=== LISTED ENTRIES ===

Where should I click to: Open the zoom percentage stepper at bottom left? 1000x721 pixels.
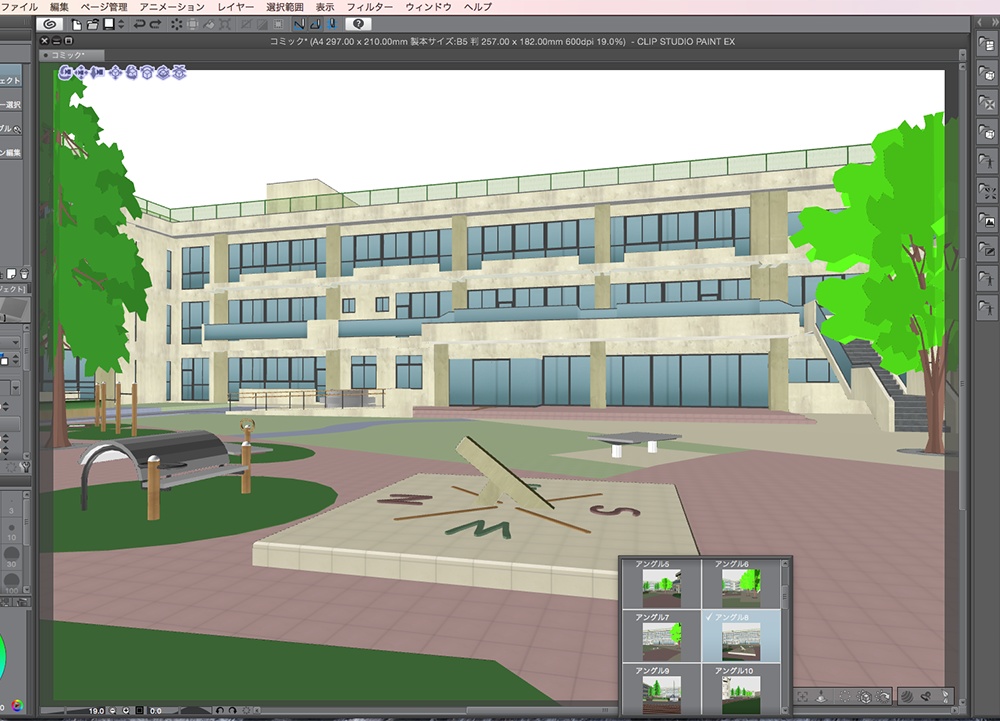pyautogui.click(x=113, y=708)
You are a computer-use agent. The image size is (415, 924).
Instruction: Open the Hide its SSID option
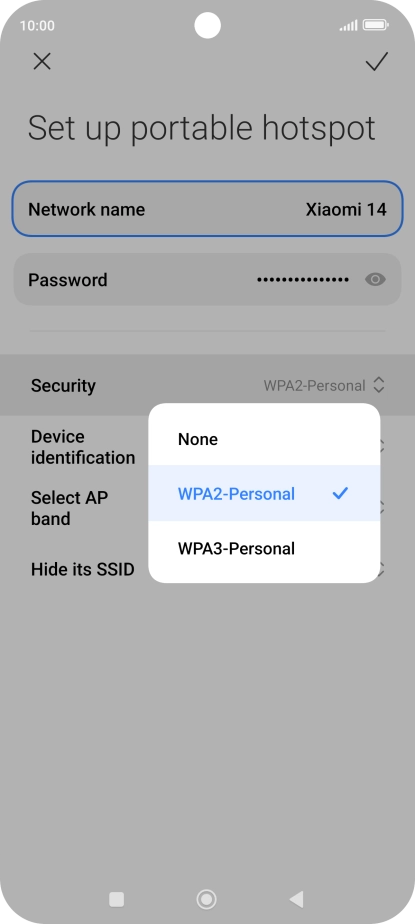coord(83,569)
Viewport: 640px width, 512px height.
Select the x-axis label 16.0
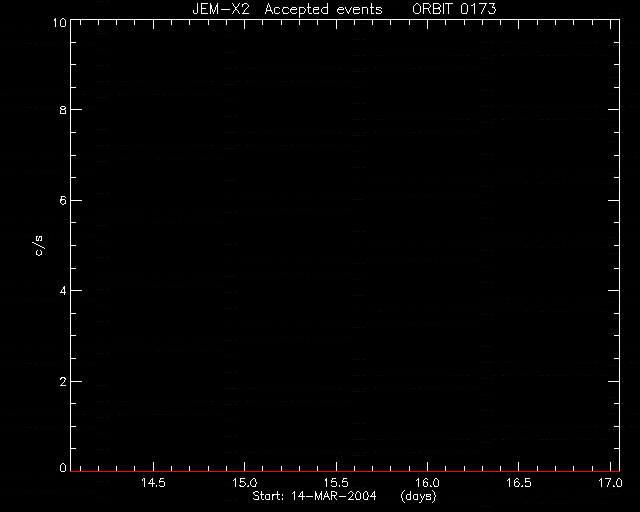(x=427, y=483)
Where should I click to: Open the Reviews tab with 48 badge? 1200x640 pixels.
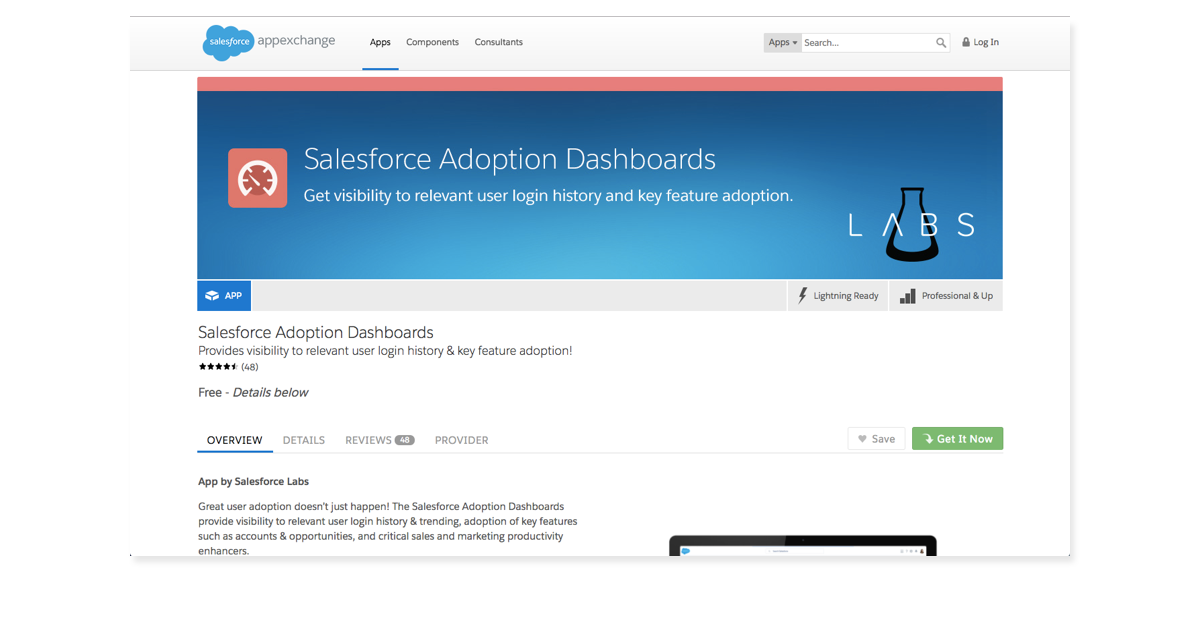coord(379,440)
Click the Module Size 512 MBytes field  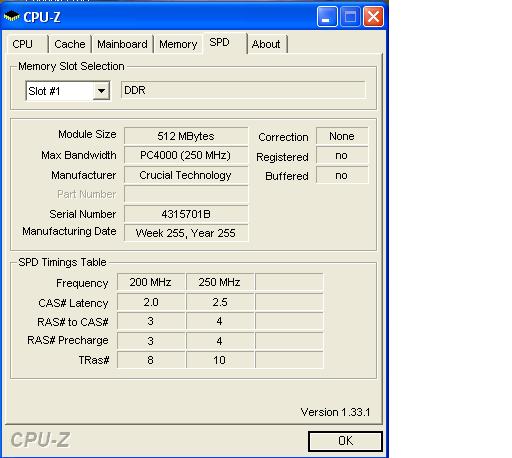(x=186, y=136)
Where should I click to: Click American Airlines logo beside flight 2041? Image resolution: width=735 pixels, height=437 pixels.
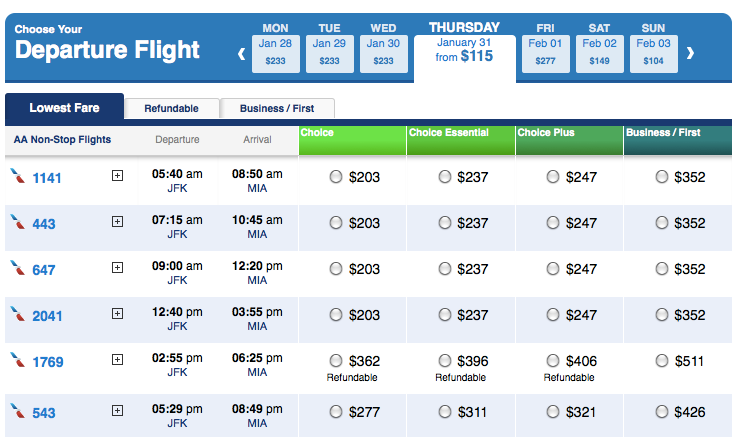[16, 314]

===

- _REQUEST_:
Quote the listing from its first line down to the line containing "(x=427, y=483)", inclusive, reproducing each line verbatim but leaving out the pictures.

- _EXPECTED OUTPUT_:
Where should I click to: Open the zoom percentage stepper at bottom left? 1000x721 pixels.
pyautogui.click(x=113, y=708)
You are a computer-use agent. The image size is (415, 924).
Instruction: Open the Hide its SSID option
coord(83,569)
Viewport: 640px width, 512px height.
Select the x-axis label 16.0
(x=427, y=483)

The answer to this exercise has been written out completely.